Baca juga : Pemerintah Siap Bahas RUU Kepariwisataan Bersama DPR RI
Dalam rapat tersebut, Agus hadir bersama para pimpinan tiga matra TNI lainnya, yakni Kepala Staf TNI Angkatan Darat (KSAD) Jenderal Maruli Simanjuntak, Kepala Staf TNI Angkatan Udara (KSAU) Marsekal Mohamad Tonny Harjono, serta Wakil Kepala Staf TNI Angkatan Laut Laksamana Madya Erwin S. Aldedharma yang mewakili KSAL.
Agus menjelaskan bahwa supremasi sipil merupakan elemen fundamental dalam negara demokrasi. Oleh karena itu, pemisahan peran antara militer dan sipil harus tetap dijaga agar tidak terjadi tumpang tindih kewenangan.

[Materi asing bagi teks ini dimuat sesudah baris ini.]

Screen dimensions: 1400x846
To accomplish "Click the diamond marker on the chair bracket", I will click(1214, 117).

Dalam pemaparannya, Panglima TNI menekankan perlunya penyempurnaan aspek pembinaan dan penggunaan kekuatan TNI dalam RUU yang sedang dibahas. Menurutnya, tugas pokok TNI harus disesuaikan dengan dinamika ancaman, namun tetap dengan batasan yang jelas agar tidak tumpang tindih dengan lembaga lain.

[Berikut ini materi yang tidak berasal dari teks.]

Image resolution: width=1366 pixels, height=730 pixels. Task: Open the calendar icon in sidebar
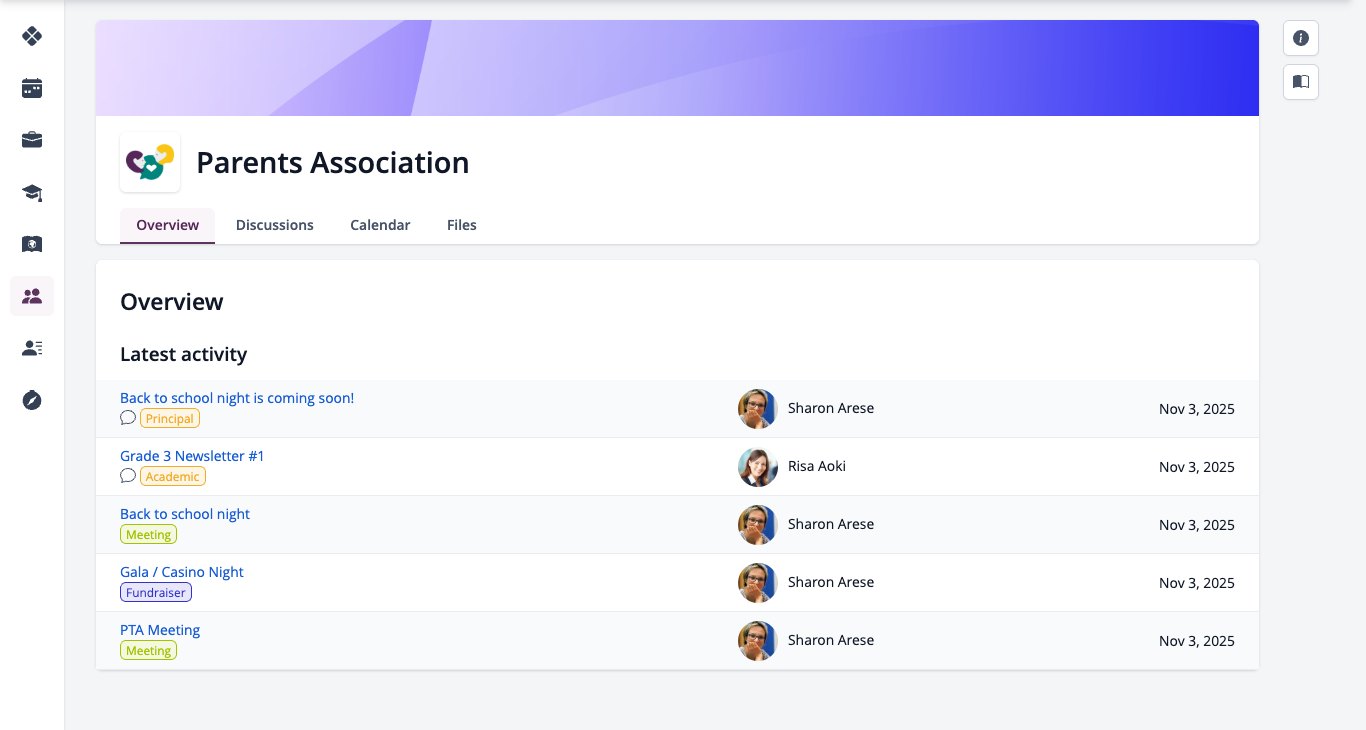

“Dalam menghadapi ancaman non-militer, TNI memiliki konsep penempatan prajurit TNI aktif di kementerian/lembaga di luar bidang pertahanan,” jelasnya.
Sikap Panglima ini selaras dengan pandangan Ketua Komisi I DPR RI, Utut Adianto, yang menegaskan bahwa prinsip supremasi sipil harus tetap menjadi prioritas utama dalam pembahasan RUU TNI.
“Konsep supremasi sipil tetap menjadi nomor satu.
Kita tidak ingin Indonesia menjadi negara militer seperti yang dikhawatirkan banyak pihak. Ini bagian yang tidak terpisahkan dari notulen rapat,” ujar Utut.
Dalam kesimpulan rapat, Komisi I DPR RI menegaskan bahwa prinsip supremasi sipil harus tetap menjadi landasan utama negara demokrasi.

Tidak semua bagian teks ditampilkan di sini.